• **Description of the task**
Reproduce the whole listing, keeping each line as it is.

• **Records provided**

-*-

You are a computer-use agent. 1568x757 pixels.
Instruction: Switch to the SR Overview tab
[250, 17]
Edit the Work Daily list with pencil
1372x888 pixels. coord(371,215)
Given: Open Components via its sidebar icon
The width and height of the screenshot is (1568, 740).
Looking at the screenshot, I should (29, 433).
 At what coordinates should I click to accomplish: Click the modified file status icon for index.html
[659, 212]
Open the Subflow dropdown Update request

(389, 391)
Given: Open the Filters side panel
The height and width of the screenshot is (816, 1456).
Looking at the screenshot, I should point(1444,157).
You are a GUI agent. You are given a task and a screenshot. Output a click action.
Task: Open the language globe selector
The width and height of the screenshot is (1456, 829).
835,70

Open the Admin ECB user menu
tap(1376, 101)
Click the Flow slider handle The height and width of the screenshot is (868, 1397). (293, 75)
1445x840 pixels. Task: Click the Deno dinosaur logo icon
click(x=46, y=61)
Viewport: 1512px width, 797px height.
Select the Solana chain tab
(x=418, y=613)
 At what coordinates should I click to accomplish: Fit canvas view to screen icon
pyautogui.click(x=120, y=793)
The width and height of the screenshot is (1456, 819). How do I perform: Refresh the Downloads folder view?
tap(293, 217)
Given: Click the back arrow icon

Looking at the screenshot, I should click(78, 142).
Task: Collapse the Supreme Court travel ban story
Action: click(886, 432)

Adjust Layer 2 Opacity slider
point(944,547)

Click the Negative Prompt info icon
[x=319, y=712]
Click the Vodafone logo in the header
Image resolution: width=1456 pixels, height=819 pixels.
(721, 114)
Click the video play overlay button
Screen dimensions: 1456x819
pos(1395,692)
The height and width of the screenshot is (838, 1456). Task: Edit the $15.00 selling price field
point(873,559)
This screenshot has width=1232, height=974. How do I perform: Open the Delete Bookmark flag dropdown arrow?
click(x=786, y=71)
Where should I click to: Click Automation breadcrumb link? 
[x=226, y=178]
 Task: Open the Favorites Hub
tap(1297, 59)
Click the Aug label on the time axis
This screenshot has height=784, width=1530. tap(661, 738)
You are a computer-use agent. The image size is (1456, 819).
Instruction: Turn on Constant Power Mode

-*-

• **Reply to the exercise**
You are a computer-use agent. 1568x757 pixels.
Instruction: Switch to the SR Overview tab
[250, 17]
Edit the Work Daily list with pencil
1372x888 pixels. coord(371,215)
Given: Open Components via its sidebar icon
The width and height of the screenshot is (1568, 740).
Looking at the screenshot, I should (29, 433).
 At what coordinates should I click to accomplish: Click the modified file status icon for index.html
[659, 212]
Open the Subflow dropdown Update request

(389, 391)
Given: Open the Filters side panel
The height and width of the screenshot is (816, 1456).
Looking at the screenshot, I should point(1444,157).
You are a GUI agent. You are given a task and a screenshot. Output a click action.
Task: Open the language globe selector
The width and height of the screenshot is (1456, 829).
835,70

Open the Admin ECB user menu
tap(1376, 101)
Click the Flow slider handle The height and width of the screenshot is (868, 1397). (293, 75)
1445x840 pixels. Task: Click the Deno dinosaur logo icon
click(x=46, y=61)
Viewport: 1512px width, 797px height.
Select the Solana chain tab
(x=418, y=613)
 At what coordinates should I click to accomplish: Fit canvas view to screen icon
pyautogui.click(x=120, y=793)
The width and height of the screenshot is (1456, 819). How do I perform: Refresh the Downloads folder view?
tap(293, 217)
Given: Click the back arrow icon

Looking at the screenshot, I should click(78, 142).
Task: Collapse the Supreme Court travel ban story
Action: click(886, 432)

Adjust Layer 2 Opacity slider
point(944,547)

Click the Negative Prompt info icon
[x=319, y=712]
Click the Vodafone logo in the header
Image resolution: width=1456 pixels, height=819 pixels.
(721, 114)
Click the video play overlay button
Screen dimensions: 1456x819
pos(1395,692)
The height and width of the screenshot is (838, 1456). Task: Edit the $15.00 selling price field
point(873,559)
This screenshot has width=1232, height=974. How do I perform: Open the Delete Bookmark flag dropdown arrow?
click(x=786, y=71)
Where should I click to: Click Automation breadcrumb link? 
[x=226, y=178]
 Task: Open the Favorites Hub
tap(1297, 59)
Click the Aug label on the time axis
This screenshot has height=784, width=1530. tap(661, 738)
You are a computer-use agent. The image size is (1456, 819).
Instruction: Turn on Constant Power Mode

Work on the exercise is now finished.